# Exercise goal
Copy the passage from this review of The Last Waltz word for word, from "Despite my virtually" up to and including "always out of it!".

The Last Waltz (1978)

Reviewed by Colin Jacobson

Despite my virtually lifelong status as a big rock fan and my perusal of many music-related home video releases, I must admit a couple of classics never made it into whatever players I’ve owned. I still haven’t seen the famed Bob Dylan documentary Don’t Look Back; actually, I tried to rent it from Netflix a few times but they were always out of it!

Although many regard it as the greatest concert film ever made, I also never took in 1978’s The Last Waltz. Partly this occurred due to a lack of opportunity, but it also happened because the subject simply didn’t interest me much. After all, it doesn’t matter how well constructed a film it may be; if I don’t like the music, I’ll have trouble with it.

But I must admit I felt very curious to finally give The Last Waltz a whirl and see if it merited all the praise. With the new release of a special edition DVD, it seemed like I should finally take the plunge and check out this legendary concert film.

After 16 years together, the Band decided to call it quits in 1976. They started as the Hawks, a support band for Ronnie Hawkins, and went on to semi-fame as the act who played behind Bob Dylan in 1965. That was the year Dylan made his controversial transition from acoustic folkie to electric rocker. In 1968, the Hawks became the Band and released their first album, the seminal Music From Big Pink. They never achieved immense commercial success, but they influenced many other acts and clearly enjoyed a special place in rock history.

Back in 1976, a 16-year rock career seemed like an eternity, and folks in their thirties appeared ancient. The big deal made about the end of the Band seems especially odd since they’d been a solo act for such a short time; when they split, they’d only existed as a recording entity for eight years.

Nonetheless, they made an impact in that time and they had many powerful friends. When the Band decided to quit, they chose to go out with a bang. They planned their final concert for Thanksgiving 1976 at San Francisco’s Winterland. They recruited a slew of big-name colleagues for a show they called “The Last Waltz”.

As part of this process, the Band concluded they needed to really document the affair. They landed then up and coming director Martin Scorsese to achieve this. Coming off of the success of Taxi Driver, Scorsese was mired in the misery of New York, New York, but he took a break to work with the Band.

The result was a classic. Scorsese didn’t just set up a few cameras and take what he could get. Instead, he planned intensely for the show. He studied the songs and came up with storyboards to optimize the presentation of each tune. Scorsese also worked with the Band and others to create the strongest visual imagery; the stage set and lighting were set up to create something that would work well on film.

# Supplied material

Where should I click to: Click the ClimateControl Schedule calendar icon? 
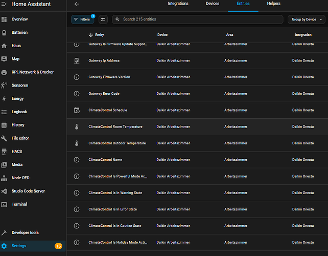pyautogui.click(x=77, y=110)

# Full output
Despite my virtually lifelong status as a big rock fan and my perusal of many music-related home video releases, I must admit a couple of classics never made it into whatever players I’ve owned. I still haven’t seen the famed Bob Dylan documentary Don’t Look Back; actually, I tried to rent it from Netflix a few times but they were always out of it!